• _Task_
Use the entries below and reproduce exactly the lines from the one containing "Click the Shishanlu departure square marker" down to the one containing "This screenshot has height=868, width=1911.", both of them included.

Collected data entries

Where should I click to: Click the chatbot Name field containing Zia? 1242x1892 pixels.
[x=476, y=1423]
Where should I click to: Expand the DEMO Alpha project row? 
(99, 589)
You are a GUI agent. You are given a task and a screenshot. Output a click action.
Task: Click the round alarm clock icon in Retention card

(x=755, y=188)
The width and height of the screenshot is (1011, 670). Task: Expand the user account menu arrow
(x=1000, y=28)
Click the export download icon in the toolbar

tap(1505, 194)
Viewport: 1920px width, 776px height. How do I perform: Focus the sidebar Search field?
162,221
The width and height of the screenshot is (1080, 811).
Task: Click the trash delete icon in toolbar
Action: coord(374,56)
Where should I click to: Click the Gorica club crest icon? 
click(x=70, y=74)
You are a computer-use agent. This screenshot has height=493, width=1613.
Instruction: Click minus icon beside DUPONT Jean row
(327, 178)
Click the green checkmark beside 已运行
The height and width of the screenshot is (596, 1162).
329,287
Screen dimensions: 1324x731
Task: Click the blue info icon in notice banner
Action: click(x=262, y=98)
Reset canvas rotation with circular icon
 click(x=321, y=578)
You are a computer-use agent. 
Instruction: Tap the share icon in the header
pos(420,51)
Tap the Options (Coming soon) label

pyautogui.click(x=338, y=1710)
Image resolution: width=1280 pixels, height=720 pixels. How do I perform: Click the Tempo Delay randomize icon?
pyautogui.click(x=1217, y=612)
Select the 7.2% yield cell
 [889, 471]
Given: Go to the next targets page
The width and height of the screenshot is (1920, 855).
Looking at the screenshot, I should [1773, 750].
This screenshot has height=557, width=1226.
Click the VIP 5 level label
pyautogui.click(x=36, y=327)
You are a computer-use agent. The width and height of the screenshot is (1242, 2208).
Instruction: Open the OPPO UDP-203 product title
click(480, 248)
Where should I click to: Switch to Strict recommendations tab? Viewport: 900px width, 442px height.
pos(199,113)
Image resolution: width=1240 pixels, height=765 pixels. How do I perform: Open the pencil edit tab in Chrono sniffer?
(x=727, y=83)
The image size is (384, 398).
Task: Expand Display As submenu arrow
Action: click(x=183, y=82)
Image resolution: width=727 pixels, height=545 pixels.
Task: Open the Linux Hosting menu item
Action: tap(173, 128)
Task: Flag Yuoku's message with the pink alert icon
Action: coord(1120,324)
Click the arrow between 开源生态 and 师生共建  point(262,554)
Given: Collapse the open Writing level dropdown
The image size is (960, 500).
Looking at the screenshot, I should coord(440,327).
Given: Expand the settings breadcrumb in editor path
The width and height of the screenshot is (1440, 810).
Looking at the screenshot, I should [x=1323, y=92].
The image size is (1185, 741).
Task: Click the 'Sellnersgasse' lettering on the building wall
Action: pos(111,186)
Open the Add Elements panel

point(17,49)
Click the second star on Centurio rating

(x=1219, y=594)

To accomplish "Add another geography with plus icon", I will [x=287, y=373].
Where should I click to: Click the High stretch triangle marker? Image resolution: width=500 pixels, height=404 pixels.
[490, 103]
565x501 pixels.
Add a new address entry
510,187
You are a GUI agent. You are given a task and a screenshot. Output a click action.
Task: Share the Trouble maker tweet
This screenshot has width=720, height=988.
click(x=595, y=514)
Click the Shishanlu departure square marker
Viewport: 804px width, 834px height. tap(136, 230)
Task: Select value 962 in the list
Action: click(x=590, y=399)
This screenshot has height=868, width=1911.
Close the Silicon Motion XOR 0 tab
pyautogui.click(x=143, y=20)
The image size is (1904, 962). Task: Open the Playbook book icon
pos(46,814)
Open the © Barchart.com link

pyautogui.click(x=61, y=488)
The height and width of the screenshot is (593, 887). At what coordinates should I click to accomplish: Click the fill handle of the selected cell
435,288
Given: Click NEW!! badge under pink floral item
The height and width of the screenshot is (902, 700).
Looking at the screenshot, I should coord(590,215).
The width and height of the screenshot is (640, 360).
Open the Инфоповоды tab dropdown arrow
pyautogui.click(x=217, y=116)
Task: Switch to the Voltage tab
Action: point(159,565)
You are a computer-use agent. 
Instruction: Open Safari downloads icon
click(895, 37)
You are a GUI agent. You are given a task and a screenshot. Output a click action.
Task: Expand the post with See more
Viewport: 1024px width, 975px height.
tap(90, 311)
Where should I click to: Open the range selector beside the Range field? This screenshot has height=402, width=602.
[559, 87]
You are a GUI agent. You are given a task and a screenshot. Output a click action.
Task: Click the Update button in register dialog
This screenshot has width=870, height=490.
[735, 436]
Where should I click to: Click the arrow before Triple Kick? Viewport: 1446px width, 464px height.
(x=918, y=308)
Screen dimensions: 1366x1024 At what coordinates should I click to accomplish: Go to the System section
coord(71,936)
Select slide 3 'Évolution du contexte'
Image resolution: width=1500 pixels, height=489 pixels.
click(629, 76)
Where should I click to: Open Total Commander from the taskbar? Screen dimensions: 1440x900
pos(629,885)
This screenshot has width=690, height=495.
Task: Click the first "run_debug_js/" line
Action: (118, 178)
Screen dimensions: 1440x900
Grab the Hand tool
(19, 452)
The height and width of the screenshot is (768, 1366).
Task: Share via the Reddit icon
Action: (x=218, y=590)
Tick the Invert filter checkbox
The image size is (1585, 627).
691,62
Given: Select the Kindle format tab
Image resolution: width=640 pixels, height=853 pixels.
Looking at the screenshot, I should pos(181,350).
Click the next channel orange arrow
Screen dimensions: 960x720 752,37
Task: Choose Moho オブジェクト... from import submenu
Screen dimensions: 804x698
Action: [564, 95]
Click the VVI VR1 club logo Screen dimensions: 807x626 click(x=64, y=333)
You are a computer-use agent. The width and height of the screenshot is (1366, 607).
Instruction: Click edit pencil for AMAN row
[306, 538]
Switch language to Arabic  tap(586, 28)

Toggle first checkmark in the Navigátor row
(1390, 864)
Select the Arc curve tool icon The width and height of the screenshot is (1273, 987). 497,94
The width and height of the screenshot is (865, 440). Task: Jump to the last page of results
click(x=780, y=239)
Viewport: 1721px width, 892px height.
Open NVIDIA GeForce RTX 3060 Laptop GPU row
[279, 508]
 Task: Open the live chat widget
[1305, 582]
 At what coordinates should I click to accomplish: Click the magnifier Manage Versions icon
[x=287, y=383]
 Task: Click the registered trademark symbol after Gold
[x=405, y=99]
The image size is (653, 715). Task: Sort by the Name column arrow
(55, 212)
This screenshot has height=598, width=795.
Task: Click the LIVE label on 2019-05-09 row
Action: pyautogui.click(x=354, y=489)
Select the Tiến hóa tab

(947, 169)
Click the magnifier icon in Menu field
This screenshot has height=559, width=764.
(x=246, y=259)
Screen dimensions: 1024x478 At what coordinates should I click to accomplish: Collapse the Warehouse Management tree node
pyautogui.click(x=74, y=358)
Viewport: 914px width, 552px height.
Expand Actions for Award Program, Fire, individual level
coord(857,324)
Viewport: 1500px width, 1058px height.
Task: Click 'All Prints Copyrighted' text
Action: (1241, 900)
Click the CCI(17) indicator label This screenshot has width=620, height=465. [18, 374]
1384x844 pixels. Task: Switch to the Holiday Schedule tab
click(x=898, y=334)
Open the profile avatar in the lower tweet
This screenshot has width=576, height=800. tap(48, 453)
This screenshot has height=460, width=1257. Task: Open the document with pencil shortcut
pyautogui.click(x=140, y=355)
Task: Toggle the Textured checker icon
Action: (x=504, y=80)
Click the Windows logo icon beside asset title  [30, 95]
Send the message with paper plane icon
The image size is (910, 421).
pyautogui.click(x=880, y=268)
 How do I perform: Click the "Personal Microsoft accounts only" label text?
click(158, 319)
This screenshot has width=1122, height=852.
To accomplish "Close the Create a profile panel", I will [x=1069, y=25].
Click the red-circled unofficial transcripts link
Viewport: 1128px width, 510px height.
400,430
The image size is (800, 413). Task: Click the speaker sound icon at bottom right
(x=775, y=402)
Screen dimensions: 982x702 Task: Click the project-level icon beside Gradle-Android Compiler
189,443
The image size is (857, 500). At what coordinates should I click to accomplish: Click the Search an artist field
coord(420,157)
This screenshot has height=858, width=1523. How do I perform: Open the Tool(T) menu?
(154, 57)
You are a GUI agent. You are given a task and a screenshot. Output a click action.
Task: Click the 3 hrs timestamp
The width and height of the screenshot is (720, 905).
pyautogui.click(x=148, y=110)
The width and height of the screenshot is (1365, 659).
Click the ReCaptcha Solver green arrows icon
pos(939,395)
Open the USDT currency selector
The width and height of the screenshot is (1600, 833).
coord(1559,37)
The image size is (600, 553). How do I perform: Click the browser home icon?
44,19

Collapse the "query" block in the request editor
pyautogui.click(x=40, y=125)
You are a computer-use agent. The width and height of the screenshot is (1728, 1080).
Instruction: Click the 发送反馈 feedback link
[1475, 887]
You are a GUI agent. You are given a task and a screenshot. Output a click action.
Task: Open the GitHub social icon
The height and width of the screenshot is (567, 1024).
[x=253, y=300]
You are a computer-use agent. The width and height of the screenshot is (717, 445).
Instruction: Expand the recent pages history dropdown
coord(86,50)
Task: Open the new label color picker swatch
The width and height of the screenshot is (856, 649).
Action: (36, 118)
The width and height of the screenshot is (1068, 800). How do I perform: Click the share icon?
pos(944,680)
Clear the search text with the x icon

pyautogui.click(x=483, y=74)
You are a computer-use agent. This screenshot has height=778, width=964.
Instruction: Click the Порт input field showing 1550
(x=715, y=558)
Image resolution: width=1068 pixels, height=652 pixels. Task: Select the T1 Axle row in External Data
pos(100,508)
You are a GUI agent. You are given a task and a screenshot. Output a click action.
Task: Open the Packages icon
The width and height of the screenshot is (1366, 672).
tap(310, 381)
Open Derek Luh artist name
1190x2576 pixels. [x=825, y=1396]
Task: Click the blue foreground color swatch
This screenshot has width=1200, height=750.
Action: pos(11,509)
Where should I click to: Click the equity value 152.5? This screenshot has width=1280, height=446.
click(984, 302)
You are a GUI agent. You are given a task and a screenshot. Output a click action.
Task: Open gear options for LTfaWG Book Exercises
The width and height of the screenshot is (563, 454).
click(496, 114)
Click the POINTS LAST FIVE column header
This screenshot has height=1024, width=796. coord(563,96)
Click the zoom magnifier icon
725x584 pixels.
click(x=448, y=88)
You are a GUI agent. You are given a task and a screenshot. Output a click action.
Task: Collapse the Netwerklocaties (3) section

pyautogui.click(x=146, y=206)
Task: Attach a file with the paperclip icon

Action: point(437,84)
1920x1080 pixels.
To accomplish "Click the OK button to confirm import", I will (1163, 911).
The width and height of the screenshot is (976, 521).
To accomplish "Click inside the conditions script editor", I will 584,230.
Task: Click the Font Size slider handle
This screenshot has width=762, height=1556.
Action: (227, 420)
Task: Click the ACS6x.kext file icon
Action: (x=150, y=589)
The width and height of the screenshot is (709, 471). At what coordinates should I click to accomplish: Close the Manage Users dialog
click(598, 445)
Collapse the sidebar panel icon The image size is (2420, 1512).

• _Exercise response_
Click the Shishanlu departure square marker
Viewport: 804px width, 834px height. tap(136, 230)
Task: Select value 962 in the list
Action: click(x=590, y=399)
This screenshot has height=868, width=1911.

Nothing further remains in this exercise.